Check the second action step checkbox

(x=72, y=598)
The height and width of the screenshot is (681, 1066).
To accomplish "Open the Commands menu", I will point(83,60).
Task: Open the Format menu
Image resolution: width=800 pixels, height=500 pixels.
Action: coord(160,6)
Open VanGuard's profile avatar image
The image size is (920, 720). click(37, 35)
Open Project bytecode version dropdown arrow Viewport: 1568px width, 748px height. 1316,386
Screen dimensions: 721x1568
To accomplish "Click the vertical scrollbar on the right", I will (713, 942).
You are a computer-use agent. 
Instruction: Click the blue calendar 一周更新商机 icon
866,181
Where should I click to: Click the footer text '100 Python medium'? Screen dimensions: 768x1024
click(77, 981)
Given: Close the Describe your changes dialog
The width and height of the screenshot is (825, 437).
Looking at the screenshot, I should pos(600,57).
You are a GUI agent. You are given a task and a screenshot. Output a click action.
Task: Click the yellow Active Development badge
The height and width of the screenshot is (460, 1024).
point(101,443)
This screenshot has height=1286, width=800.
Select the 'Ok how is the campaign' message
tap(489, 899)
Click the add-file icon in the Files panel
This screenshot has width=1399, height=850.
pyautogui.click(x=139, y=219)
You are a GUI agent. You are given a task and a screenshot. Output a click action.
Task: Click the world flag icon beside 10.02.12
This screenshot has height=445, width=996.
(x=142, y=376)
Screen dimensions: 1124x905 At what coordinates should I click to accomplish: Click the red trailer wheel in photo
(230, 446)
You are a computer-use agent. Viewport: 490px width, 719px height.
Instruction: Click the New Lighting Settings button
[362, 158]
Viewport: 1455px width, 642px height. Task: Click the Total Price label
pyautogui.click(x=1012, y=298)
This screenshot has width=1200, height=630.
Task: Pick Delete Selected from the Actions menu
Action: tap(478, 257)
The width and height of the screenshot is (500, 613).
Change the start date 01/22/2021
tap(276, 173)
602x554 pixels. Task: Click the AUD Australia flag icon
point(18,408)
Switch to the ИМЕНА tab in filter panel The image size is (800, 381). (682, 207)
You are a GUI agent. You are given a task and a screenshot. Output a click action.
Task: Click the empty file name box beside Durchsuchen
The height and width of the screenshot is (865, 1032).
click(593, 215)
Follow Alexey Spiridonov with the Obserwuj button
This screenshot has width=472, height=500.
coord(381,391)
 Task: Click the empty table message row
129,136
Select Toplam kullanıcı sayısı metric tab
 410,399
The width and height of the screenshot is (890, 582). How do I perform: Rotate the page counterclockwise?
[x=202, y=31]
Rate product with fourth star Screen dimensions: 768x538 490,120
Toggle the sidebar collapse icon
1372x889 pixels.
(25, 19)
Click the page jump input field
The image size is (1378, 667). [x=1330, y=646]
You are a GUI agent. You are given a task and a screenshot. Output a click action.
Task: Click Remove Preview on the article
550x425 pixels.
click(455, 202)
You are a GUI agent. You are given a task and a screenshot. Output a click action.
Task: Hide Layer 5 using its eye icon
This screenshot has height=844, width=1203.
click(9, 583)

______

**TASK**
Search the listing above for the lines with "Open Project bytecode" and "Click the add-file icon in the Files panel", then output those lines and all lines between them exactly.

**TASK OUTPUT**
Open Project bytecode version dropdown arrow Viewport: 1568px width, 748px height. 1316,386
Screen dimensions: 721x1568
To accomplish "Click the vertical scrollbar on the right", I will (713, 942).
You are a computer-use agent. 
Instruction: Click the blue calendar 一周更新商机 icon
866,181
Where should I click to: Click the footer text '100 Python medium'? Screen dimensions: 768x1024
click(77, 981)
Given: Close the Describe your changes dialog
The width and height of the screenshot is (825, 437).
Looking at the screenshot, I should pos(600,57).
You are a GUI agent. You are given a task and a screenshot. Output a click action.
Task: Click the yellow Active Development badge
The height and width of the screenshot is (460, 1024).
point(101,443)
This screenshot has height=1286, width=800.
Select the 'Ok how is the campaign' message
tap(489, 899)
Click the add-file icon in the Files panel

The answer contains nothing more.